- TASK TO CARRY OUT
Please report each line of the material below that contains the string "topmost".

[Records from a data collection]
## begin

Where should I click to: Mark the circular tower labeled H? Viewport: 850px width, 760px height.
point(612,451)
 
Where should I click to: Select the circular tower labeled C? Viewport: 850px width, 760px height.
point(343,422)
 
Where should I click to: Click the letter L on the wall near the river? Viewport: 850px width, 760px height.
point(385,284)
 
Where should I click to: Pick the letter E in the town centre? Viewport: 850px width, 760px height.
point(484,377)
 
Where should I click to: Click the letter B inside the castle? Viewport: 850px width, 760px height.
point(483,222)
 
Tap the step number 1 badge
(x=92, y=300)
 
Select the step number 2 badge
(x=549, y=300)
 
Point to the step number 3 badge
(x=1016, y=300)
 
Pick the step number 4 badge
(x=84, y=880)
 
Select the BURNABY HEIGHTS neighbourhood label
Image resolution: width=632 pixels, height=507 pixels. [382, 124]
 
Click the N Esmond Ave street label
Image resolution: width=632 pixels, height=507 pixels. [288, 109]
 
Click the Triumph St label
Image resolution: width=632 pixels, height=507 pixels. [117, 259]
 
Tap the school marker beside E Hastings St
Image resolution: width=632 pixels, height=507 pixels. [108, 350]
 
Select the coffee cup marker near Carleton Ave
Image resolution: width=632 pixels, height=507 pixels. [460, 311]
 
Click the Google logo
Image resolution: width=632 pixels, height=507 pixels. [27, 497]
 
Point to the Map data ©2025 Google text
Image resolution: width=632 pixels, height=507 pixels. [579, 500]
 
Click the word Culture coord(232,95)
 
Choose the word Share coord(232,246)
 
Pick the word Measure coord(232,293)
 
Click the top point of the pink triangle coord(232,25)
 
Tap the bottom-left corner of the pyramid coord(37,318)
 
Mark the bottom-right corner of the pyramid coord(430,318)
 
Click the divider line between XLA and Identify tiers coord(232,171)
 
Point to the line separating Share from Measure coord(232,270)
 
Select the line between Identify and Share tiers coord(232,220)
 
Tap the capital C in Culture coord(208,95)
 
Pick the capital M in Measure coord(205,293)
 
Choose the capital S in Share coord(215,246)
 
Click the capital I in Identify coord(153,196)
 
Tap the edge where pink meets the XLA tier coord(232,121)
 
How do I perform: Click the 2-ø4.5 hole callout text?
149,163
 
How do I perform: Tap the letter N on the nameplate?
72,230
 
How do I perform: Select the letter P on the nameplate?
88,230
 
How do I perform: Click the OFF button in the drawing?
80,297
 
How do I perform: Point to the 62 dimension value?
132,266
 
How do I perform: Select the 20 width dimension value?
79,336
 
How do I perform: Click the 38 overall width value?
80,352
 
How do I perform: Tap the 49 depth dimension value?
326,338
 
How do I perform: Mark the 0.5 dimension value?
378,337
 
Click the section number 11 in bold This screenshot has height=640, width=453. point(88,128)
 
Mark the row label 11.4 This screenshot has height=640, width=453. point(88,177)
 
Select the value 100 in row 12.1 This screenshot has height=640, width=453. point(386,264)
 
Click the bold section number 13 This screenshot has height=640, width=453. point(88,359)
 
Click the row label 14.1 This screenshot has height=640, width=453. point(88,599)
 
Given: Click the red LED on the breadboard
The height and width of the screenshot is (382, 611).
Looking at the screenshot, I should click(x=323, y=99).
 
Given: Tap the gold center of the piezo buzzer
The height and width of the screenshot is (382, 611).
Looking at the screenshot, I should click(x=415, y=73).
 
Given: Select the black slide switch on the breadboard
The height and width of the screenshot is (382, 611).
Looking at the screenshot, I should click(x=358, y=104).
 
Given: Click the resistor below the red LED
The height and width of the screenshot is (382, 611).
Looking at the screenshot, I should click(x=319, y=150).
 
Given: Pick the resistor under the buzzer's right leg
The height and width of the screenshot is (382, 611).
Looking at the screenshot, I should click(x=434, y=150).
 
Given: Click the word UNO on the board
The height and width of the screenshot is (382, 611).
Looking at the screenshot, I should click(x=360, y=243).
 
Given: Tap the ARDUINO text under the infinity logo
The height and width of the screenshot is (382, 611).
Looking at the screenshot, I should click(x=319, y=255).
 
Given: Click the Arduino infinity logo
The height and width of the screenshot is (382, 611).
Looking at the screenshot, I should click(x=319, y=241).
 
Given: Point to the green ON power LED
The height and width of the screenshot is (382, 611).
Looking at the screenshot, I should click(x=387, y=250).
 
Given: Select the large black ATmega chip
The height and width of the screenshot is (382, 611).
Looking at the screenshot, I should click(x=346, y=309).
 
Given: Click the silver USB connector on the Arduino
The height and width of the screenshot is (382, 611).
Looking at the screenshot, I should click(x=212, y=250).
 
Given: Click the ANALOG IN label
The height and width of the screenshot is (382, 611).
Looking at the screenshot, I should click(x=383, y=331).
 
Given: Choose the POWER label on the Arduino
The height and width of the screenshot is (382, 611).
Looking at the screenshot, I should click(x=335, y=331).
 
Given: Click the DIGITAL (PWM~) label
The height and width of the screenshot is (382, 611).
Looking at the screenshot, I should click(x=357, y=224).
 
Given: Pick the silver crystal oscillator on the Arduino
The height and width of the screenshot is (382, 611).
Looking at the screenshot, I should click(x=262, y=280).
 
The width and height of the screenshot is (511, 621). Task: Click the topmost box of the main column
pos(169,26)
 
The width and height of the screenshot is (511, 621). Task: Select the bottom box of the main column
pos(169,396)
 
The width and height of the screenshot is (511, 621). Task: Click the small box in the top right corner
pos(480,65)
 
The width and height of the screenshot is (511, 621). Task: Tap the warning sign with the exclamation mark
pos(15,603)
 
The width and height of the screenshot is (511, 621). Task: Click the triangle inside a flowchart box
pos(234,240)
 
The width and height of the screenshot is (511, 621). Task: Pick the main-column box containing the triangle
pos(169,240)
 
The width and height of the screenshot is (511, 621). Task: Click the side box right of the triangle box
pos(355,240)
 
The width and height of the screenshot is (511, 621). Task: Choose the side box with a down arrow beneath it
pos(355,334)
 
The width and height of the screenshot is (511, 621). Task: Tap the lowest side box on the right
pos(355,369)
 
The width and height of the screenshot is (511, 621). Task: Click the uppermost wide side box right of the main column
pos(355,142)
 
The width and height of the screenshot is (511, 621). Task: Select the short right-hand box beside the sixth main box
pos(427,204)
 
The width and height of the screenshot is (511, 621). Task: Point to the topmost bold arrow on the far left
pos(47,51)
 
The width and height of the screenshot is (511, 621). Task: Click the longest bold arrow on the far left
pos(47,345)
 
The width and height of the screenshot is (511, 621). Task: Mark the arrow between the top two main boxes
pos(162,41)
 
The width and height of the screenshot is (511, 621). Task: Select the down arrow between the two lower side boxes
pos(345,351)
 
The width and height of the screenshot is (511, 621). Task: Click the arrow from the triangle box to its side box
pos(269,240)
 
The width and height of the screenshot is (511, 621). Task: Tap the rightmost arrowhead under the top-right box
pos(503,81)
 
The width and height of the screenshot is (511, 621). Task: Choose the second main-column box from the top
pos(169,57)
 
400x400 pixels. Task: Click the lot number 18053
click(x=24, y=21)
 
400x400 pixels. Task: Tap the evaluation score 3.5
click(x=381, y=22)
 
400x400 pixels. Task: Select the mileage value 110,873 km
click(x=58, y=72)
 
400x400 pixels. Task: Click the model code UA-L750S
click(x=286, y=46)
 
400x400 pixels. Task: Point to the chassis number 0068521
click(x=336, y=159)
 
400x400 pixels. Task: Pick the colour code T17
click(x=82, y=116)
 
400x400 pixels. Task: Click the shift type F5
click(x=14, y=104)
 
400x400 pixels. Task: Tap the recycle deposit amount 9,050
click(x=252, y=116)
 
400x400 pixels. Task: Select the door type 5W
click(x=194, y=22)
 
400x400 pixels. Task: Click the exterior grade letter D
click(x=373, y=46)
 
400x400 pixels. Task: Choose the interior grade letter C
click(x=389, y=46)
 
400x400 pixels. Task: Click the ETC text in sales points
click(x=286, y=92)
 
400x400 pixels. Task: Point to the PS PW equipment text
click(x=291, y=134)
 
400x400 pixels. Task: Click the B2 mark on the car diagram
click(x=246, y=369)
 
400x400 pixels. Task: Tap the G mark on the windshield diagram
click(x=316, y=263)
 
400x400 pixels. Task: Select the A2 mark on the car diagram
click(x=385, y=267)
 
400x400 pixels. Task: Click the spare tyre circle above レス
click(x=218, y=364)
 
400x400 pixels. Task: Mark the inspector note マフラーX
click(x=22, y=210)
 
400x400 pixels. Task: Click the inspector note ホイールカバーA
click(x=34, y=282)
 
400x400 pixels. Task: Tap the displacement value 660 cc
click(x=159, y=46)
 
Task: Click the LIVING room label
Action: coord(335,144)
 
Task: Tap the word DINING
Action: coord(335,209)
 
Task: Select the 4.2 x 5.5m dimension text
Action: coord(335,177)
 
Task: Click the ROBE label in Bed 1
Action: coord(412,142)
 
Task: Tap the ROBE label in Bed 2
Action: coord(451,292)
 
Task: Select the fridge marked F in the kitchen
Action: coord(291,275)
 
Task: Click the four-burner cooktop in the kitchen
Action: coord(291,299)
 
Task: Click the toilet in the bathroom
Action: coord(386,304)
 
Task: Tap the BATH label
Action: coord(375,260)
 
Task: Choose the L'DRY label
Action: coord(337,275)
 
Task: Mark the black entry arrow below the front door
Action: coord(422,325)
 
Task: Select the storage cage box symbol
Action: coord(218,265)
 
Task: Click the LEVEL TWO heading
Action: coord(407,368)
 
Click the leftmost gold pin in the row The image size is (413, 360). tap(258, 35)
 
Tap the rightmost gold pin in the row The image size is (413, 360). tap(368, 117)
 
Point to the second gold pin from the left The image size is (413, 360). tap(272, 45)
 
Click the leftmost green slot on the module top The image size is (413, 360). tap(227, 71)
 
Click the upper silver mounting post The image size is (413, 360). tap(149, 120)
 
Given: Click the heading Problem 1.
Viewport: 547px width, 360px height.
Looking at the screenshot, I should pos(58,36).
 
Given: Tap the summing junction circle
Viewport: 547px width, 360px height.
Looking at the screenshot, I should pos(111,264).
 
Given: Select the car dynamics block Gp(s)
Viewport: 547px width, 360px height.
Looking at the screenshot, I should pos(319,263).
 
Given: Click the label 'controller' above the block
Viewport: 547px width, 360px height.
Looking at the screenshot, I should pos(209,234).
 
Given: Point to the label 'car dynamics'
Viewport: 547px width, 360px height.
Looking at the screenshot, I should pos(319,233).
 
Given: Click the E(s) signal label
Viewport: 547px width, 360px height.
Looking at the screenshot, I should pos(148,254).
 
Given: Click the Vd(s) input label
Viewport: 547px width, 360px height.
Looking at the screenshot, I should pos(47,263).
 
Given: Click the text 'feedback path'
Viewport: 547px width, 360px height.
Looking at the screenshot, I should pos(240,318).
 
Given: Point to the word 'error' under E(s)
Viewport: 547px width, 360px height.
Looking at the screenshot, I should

## end

- RESPONSE TO THIS EXERCISE
The width and height of the screenshot is (511, 621). Task: Click the topmost box of the main column
The width and height of the screenshot is (511, 621). Task: Point to the topmost bold arrow on the far left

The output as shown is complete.